I think that we need a commitment to a new, state-of-the-art facility to attract new talent, house research programs, and rebuild health infrastructure in the city.

Dr. Hollier spoke ONLY of the LSU plans — NOT the combined VA plans.  In the LSU plan, only 33 homesites are impacted over an area that encompasses more empty parking lots than businesses or homes.  (The VA plan, as outlined in a wonderful advocacy website, impacts many more people and historical properities.)  He argued rationally that the Charity hospital building could not be retrofitted to the needs of the new center and any expansion did not include parking or other supportive infrastructure necessary for that sort of facility.  He suggested the renovation of Charity as apartments for residents.

Everything that I know about New Orleans and the way things work make me question people in power — question their motives, question their reasoning, wonder about what they haven’t considered.  (In contrast, it also has shown me that New Orleanians are some of the most change-resistant people on the planet… but possibly for good reason.)  Yet, I am compelled to WANT this new center.  I WANT a place where I can collaborate and build and learn and serve.  I’m EXCITED about the possibility of this center… it makes me want to be here, stay here, work here.

Those first couple of blocks closest to I-10?  The ones that are predominantly occupied by empty parking lots?  I can’t think of a better use than to build a new science center.

But.  The rest?  Well.  I’m uncertain about this.  Because I feel that Dr. Hollier would drive through a community like lower Mid-City and not see a community worth saving.  He wouldn’t necessarily see a pattern of New Orleans rolling over yet another predominantly African-American community for the sake of progress.  Or, maybe he would — maybe he would but he would argue it was necessary for the common good.  And sometimes?  Sometimes I believe in the common good, even if it stomps all over individual rights.  Early public health efforts involved holding people down for immunizations against their will… and that is WHY we were able to control disease.  Sometimes common good is a good answer.

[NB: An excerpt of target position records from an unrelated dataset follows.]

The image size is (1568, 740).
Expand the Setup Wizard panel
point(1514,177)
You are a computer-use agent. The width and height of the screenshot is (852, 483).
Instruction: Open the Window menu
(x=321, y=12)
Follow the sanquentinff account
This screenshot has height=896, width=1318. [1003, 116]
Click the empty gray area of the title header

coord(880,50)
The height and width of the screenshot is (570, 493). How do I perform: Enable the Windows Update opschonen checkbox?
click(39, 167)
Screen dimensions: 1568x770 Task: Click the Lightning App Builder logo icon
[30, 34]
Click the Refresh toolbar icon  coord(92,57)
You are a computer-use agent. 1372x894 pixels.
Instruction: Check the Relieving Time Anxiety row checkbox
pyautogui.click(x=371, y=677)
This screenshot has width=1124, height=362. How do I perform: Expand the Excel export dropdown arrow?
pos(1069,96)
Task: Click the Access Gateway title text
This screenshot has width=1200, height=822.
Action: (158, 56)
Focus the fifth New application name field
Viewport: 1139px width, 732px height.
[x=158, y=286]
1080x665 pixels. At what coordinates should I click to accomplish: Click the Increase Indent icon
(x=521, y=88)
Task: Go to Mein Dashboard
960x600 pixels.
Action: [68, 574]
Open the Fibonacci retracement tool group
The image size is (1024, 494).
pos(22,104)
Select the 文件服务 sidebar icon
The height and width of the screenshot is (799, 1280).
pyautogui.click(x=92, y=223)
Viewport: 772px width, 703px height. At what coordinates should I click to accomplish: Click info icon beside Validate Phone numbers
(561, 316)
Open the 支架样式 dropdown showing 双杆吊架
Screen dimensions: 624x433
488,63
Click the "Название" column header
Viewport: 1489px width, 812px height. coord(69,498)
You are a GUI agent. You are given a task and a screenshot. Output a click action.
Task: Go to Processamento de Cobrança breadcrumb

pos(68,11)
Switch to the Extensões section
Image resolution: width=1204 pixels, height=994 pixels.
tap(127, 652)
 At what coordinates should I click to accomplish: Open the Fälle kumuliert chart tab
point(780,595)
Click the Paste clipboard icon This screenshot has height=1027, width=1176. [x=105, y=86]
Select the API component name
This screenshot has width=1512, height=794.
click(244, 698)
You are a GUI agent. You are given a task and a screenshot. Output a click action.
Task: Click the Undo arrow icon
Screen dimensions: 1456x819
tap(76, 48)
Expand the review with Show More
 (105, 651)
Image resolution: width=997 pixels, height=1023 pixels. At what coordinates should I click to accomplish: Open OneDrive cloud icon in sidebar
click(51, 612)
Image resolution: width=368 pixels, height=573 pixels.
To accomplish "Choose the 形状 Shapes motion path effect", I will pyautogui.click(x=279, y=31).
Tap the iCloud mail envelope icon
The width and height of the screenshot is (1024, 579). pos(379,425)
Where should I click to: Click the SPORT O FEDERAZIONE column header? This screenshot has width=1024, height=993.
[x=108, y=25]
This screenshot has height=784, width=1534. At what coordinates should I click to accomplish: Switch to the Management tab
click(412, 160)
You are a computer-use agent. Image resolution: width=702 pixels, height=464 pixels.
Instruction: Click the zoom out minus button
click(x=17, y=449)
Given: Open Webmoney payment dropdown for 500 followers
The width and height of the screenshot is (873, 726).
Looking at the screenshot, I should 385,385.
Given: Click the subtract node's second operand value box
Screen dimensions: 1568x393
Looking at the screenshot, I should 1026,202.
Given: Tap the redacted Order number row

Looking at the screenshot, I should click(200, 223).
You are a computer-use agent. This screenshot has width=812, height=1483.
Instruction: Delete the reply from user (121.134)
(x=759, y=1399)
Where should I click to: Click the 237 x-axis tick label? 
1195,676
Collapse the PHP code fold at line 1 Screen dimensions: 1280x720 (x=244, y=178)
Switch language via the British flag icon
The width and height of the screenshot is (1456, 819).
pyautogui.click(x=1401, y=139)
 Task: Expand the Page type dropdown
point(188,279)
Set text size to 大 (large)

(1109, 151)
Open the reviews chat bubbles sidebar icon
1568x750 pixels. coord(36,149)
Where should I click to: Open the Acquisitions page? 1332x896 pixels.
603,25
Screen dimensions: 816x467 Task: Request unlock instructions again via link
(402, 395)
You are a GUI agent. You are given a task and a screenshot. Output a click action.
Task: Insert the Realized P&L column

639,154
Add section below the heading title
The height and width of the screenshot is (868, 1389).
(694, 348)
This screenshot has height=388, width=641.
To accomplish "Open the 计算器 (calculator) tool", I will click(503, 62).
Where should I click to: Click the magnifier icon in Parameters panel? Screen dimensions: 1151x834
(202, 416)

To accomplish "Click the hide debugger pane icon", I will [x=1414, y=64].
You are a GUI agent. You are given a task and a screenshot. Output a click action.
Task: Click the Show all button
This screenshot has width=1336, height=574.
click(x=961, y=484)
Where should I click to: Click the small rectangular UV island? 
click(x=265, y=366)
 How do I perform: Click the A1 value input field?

BUT!  Common good should come out of insight and input from the community.  That’s what it’s all about. I’m not convinced that LSU are taking alternative plans seriously.  I don’t understand why the RMJM Hillier plan isn’t feasible and while I am not convinced it is the right place to go, I do think it signals to LSU that it needs to look for compromise.

And I’m worried that this will be locked in years of debate and at the end, the people of New Orleans will continue to suffer for lack of a comprehensive medical center and a generation of medical talent will slip through our fingers.

There is no easy answer here.  And I’m sort of all knotted up inside over it because it involves my field (public health) and my passion (community-level advocating/organizing) — with one tromping on the other in the name of common good.

Got anything good for this one, Louisiana Rebuilds Minute?  What website of yours solves this??

(If anyone still reading has thoughts, comments, insight, or ideas… I’d love to hear them.)